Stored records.
'''
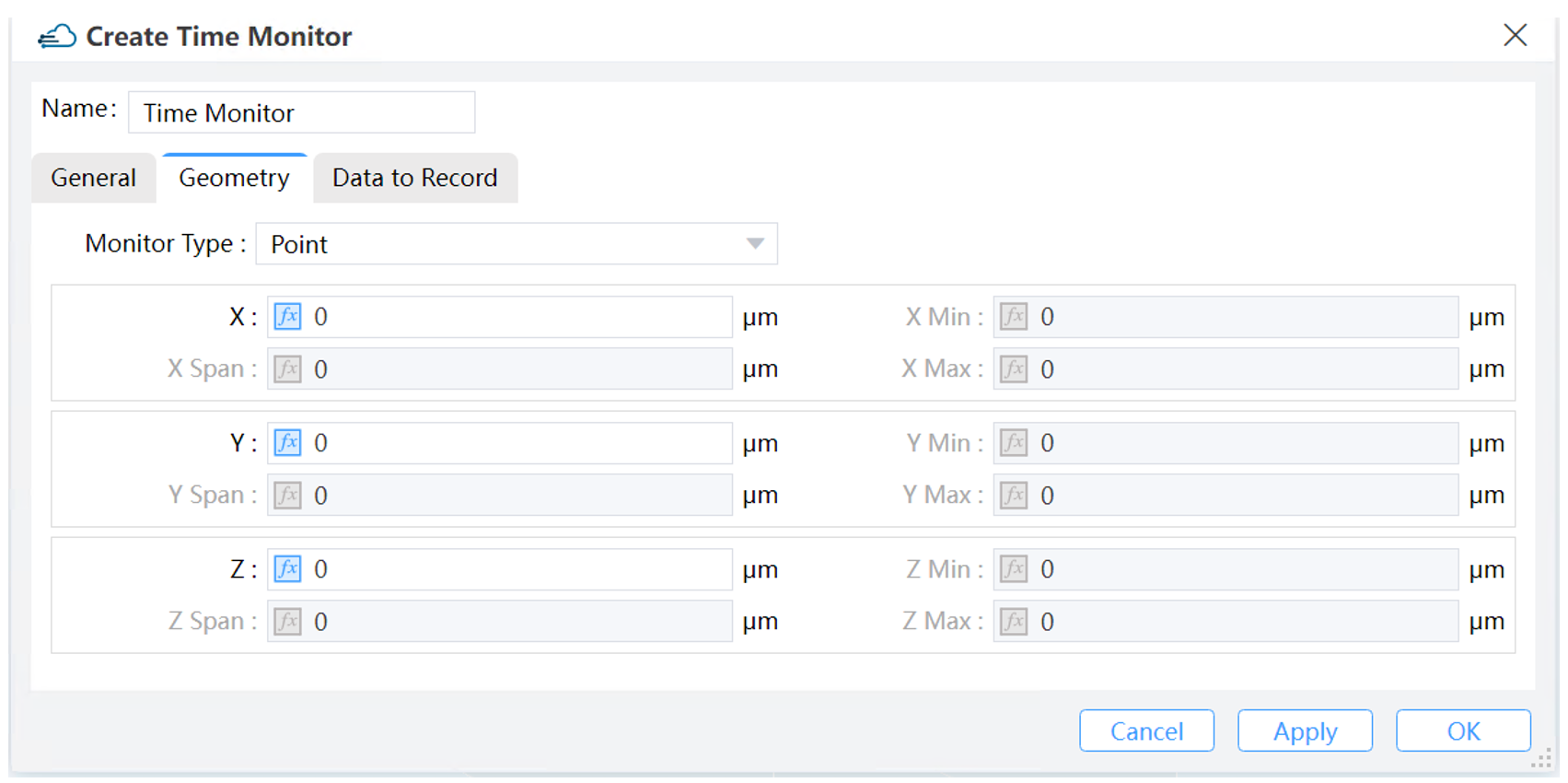This screenshot has height=783, width=1568.
Task: Click into the Z coordinate field
Action: pyautogui.click(x=520, y=569)
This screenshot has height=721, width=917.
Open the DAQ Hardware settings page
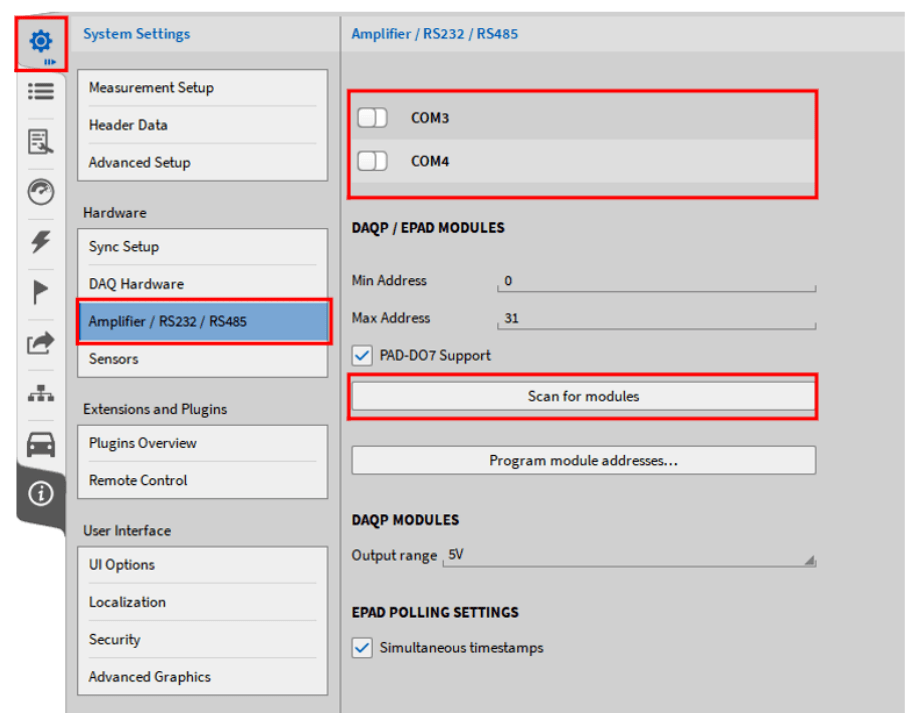[203, 284]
'''
Problem statement. Which lines run from the one that holds "This screenshot has height=721, width=917." to the final line of the records above? Return them exactly, and skip the pictures.

Final answer.
This screenshot has height=721, width=917.
Open the DAQ Hardware settings page
[203, 284]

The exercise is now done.